卓球 今年もよろしく
   〜「できる人」はどこがちがうのか〜
 NO.196 

2007.1.1作成

 2007年、また新しい年が始まりました。昨年は仕事が忙しく、卓球をする機会が減り、それとともに、年を取って

体が動かなくなってきましたが、気持ちだけは負けないように今年も頑張っていきたいと思っています。

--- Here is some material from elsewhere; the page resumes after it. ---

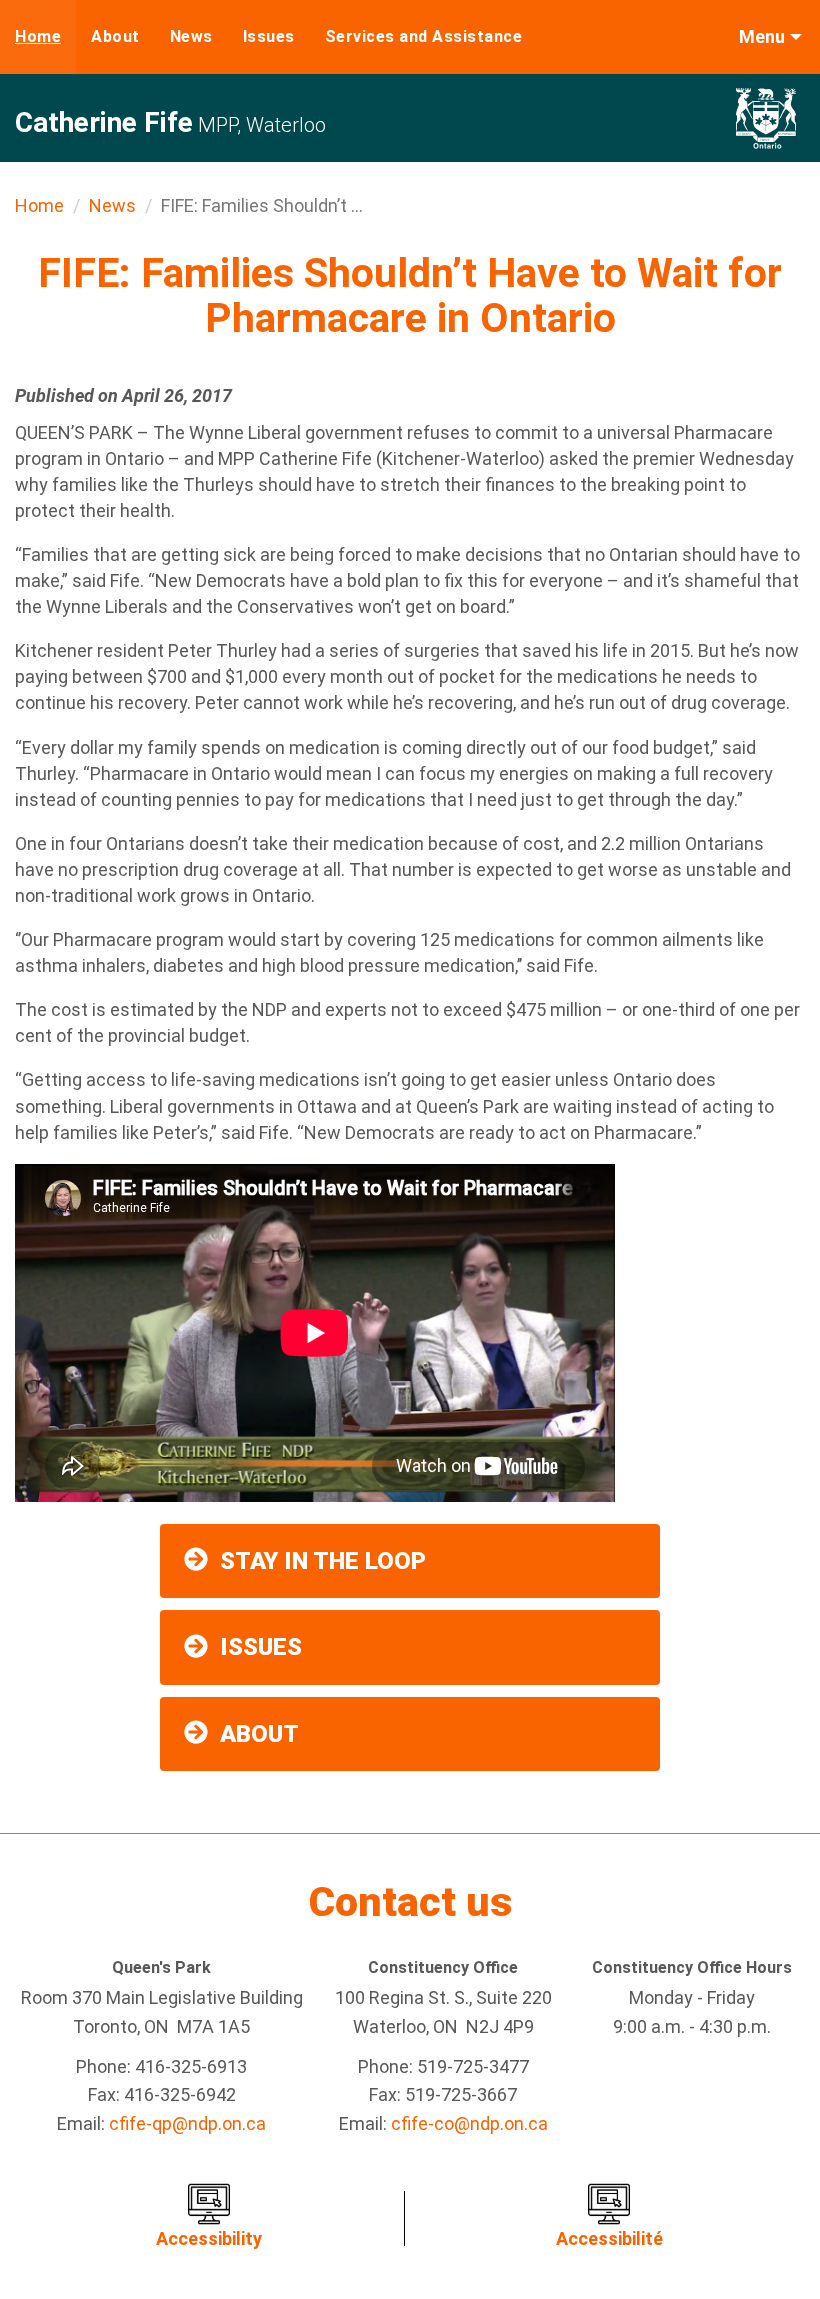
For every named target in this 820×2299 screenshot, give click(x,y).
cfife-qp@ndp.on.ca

 先日、「『できる人』はどこがちがうのか」(斎藤孝著)という本を読みました。卓球に限らず、「上達の秘訣」の

ヒントになる本です。その本の中から、少し紹介したいと思います。


スポーツが脳をきたえる

スポーツの深い世界

「スポーツばかりやっていると脳みそが筋肉になって使い物にならなくなる」。こんな冗談とも本気ともつかない言葉
がときおり聞かれる。たしかに運動部に入ってまったく勉強をしなければ成績は悪くなる。中学以降の勉強はとくに
蓄積が必要なので、頭の素材の良さだけでは勝負できない。運動部の雰囲気によっては、勉強や試験の話をする
こと自体がタブーで、塾へ通っていることも秘密にしなければ人間関係を維持していけないというところもある。
 世に言われる「頭の良さ」は、主に記号操作能力や言語情報処理能力に関わっている。これを身につけていない
と、せっかくスポーツで高度な感覚や認識を得ていても、それを的確に言語化して伝えることができない。しかし
言語化ができないからといって、すぐに身体感覚や認識のレベルまでが低いと決めつけるのは誤っている。
 たしかに長嶋茂雄のバッティング指導の場面を観ていると「腰をこうキュッとひねってブワーッとまわすとバット
からヒュッという高い音が出るだろ。このヒュッという高い音がいいんだ」といった類の擬音語・擬態語だらけの指導
に終始している。こうした場面をたびたび見せられると長嶋の認識能力自体を疑ってしまいがちになるが、言語に
よる説明能力と感覚・認識能力はイコールではない。
 ここで問題にしたい頭の良さとは、学校の教科のデキではなく、どのような場におかれても自分が上達する筋道
が見える力のことだ。この力は、よくわからない世界に放り出されても、仕事のやり方をまねて盗み、自分の
得意技を磨いて全体の中でのポジションをゲットしていく力である。こうした力は普遍的なものなので、どのような
フィールドでもこの普遍的な上達能力を身につけることは可能である。
 しかし、こうした上達能力自体の向上にも上達のプロセスがあるのであって、はじめからあまりに複雑な状況
(フィールド)での経験は整理しにくい。はじめのうちは、諸条件が限定された状況の方が、上達のプロセスを認識
し定式化しやすい。その後の複雑な現実における自分の闘い方を見つけていくための、いわば「箱庭的」な世界に
おける上達モデルの獲得が基礎段階としてまず必要なのである。
 スポーツは、「上達のミニチュアモデル」を獲得するのには最適である。スポーツには明確なルールがあり、現実
よりもはるかに条件が限定されている。たとえば、卓球を例にとれば、台の大きさやラケットの重さや形状、
ワンバウンドしてから打ち返すといったルールなどはすべてゲームを面白くするための限定だ。こうした諸限定に
よって、必要な技が確立されやすくなる。求められる技がはっきりすれば、その技を身につけるための練習法が
考案される。
 優れたパフォーマンスを生むためには、しっかりした技(技術)が必要であり、その技の習得のための練習を
試合とは別に行うのが効率的だ。こうした「技(技術)に対する意識」や練習法の自覚を実体験を通して身につけて
いくことは、そのスポーツの競技力以上にその後の人生にとって重要な意味を持っている。「上達の普遍的な
論理」を獲得するという点からいえば、生来の運動能力やセンスが競技力の大半を決定してしまうスポーツより
は、練習による技術の習得が競技力を左右するスポーツの方が意義が大きい。
 卓球は技術の占める割合が高いスポーツだ。サッカーも技術の必要なスポーツではあるが、ズブの素人の大人
の男が小学校低学年のチームに混じれば圧倒的な競技力を発揮する。しかし卓球となると、しっかり技術を身に
つけた子どもに素人の大人が勝つのはむしろ難しい。卓球では体格や体力以上に技術が要求されるので、技術
習得のための練習メニューに対する意識も発達している。1つ1つの技術が明確であり、その技術を持つものと
持たないものとがはっきりしている。たとえばバックハンドの横回転のサーブを打つ技術があるかないかは、誰に
とっても明らかな事実として共有できる。